======== The data

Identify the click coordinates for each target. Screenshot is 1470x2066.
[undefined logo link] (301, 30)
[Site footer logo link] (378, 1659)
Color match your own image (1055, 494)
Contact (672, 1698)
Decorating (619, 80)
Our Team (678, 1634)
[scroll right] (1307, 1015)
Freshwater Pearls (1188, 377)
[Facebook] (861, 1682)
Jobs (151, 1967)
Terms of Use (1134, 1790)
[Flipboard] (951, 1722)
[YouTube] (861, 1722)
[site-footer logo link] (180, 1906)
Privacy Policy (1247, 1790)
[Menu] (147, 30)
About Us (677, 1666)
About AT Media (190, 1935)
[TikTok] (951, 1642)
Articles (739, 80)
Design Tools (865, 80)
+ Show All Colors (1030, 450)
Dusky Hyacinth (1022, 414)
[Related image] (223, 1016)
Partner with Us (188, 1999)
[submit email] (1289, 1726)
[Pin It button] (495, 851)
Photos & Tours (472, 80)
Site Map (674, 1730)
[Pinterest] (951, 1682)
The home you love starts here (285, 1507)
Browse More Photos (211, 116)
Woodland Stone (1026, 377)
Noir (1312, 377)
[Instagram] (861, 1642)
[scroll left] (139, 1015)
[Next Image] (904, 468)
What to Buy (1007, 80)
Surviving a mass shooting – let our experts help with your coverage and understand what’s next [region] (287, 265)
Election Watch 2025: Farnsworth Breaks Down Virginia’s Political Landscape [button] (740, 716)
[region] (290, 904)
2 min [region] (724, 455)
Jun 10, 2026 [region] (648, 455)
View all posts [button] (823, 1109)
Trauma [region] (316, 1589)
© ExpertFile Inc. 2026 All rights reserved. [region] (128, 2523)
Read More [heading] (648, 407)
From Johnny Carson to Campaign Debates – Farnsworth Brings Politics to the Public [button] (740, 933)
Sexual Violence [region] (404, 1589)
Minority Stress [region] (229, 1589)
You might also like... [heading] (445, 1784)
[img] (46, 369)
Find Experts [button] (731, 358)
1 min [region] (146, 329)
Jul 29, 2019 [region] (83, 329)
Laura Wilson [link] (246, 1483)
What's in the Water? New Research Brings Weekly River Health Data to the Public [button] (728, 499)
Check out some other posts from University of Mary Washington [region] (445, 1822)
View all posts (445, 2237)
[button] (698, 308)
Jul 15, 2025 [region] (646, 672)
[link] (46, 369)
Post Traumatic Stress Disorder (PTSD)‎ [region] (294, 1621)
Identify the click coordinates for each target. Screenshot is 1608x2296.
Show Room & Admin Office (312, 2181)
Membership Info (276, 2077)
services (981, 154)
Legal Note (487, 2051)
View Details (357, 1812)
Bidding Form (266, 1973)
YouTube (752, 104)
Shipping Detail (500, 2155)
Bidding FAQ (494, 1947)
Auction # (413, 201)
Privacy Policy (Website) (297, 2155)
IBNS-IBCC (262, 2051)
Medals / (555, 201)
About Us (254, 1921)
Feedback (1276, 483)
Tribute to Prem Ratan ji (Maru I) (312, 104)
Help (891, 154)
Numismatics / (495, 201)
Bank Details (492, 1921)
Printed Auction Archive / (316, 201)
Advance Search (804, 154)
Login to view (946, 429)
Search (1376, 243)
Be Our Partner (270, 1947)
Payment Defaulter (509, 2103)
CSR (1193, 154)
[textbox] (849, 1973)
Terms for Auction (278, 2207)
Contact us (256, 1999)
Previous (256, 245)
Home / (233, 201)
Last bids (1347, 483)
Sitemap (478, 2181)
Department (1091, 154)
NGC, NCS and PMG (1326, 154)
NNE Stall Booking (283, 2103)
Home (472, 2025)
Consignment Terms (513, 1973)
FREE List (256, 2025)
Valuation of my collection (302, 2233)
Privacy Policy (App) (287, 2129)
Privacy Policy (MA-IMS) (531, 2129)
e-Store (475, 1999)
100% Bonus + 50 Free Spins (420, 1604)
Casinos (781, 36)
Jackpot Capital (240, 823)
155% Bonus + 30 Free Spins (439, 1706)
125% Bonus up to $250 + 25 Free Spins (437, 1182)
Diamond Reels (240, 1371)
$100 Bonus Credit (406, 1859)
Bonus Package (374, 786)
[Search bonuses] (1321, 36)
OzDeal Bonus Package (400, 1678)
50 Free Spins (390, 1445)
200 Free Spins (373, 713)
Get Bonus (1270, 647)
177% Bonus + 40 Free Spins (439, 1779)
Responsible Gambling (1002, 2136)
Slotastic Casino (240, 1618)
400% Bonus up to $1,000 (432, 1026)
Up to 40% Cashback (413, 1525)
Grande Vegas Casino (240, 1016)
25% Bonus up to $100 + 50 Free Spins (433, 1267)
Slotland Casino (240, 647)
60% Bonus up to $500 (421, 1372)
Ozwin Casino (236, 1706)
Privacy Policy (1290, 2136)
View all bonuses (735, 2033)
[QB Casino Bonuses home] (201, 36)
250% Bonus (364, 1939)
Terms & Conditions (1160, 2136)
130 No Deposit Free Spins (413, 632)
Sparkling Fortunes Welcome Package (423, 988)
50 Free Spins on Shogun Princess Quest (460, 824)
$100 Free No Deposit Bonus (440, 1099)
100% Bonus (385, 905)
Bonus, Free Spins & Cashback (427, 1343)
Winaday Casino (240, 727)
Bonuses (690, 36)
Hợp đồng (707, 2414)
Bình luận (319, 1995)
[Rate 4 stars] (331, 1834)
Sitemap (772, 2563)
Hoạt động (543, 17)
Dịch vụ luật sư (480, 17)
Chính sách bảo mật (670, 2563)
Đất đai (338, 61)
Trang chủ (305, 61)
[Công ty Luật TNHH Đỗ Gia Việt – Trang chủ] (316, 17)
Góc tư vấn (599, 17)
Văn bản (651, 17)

================

Whenever the word "Package" shows up in a line of the entries above, copy that line.

Response =
Bonus Package (374, 786)
OzDeal Bonus Package (400, 1678)
Sparkling Fortunes Welcome Package (423, 988)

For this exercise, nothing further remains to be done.